[Dataset entries]

--- START ---

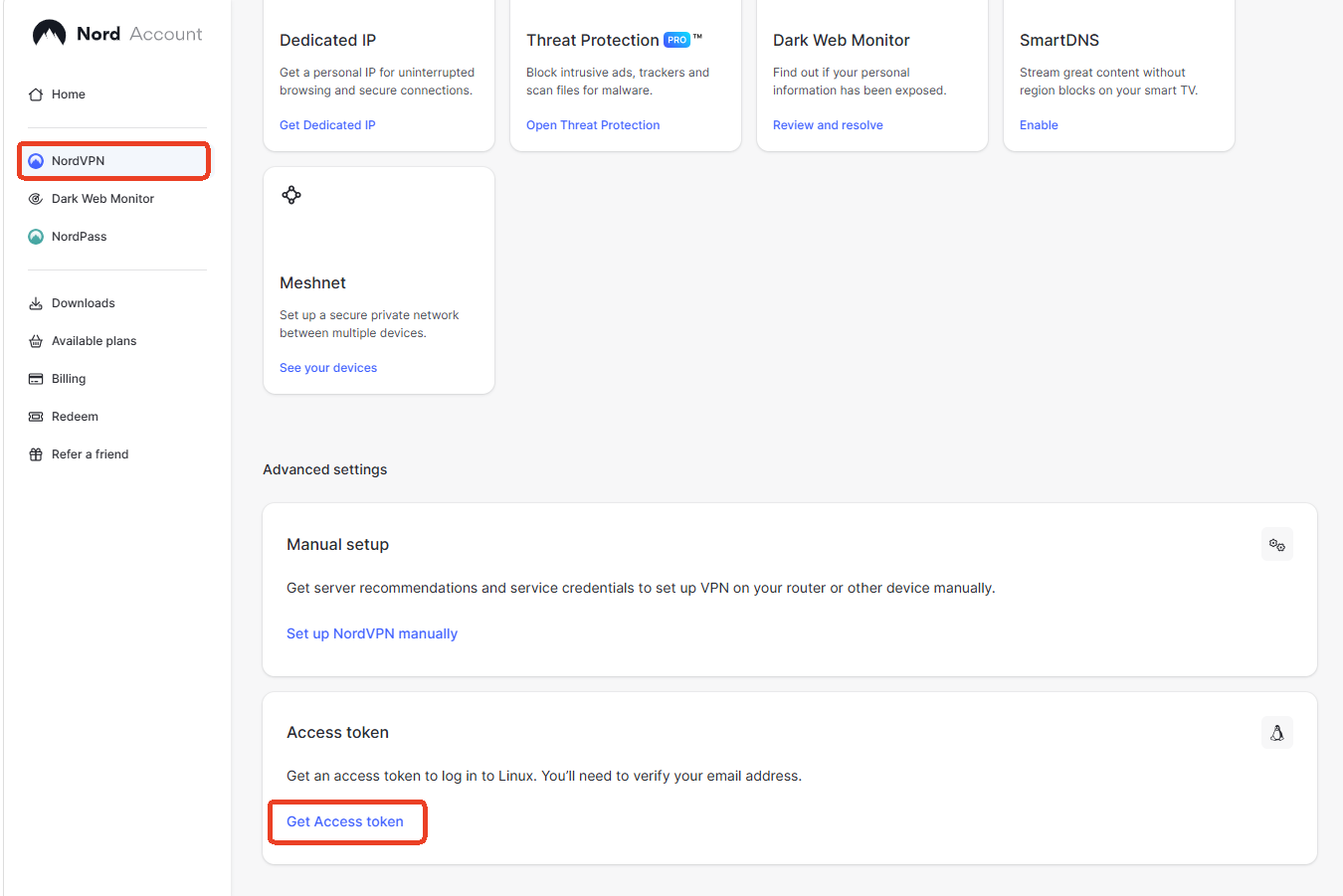
Task: Open Threat Protection
Action: 593,124
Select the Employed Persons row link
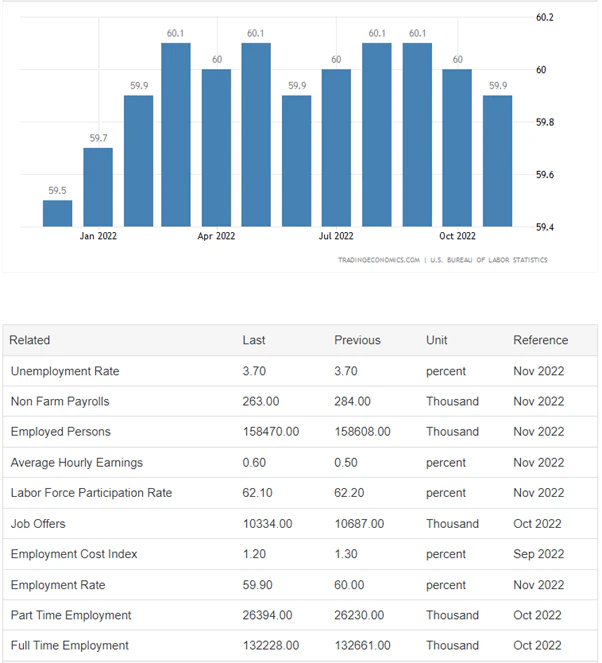This screenshot has height=663, width=602. (x=60, y=432)
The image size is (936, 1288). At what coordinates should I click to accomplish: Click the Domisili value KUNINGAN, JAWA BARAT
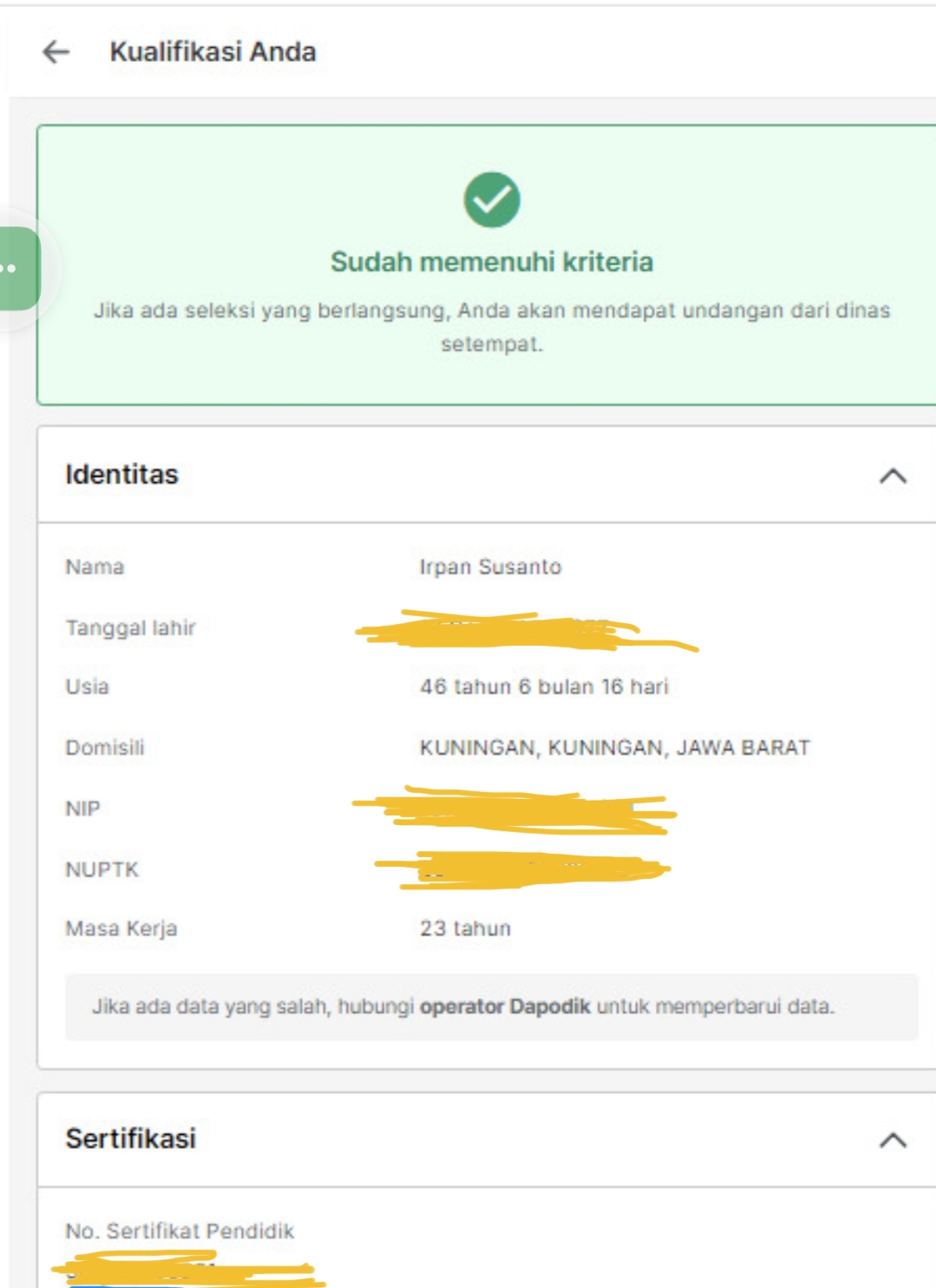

--- END ---

## ABOUT THIS TASK:
Reproduce only the lines from the line with "Select the Employed Persons row link" to the end of the entries. Keep both ends, copy them exactly, and omit every picture.

## FINISHED TASK:
Select the Employed Persons row link
This screenshot has height=663, width=602. (x=60, y=432)
The image size is (936, 1288). At what coordinates should I click to accomplish: Click the Domisili value KUNINGAN, JAWA BARAT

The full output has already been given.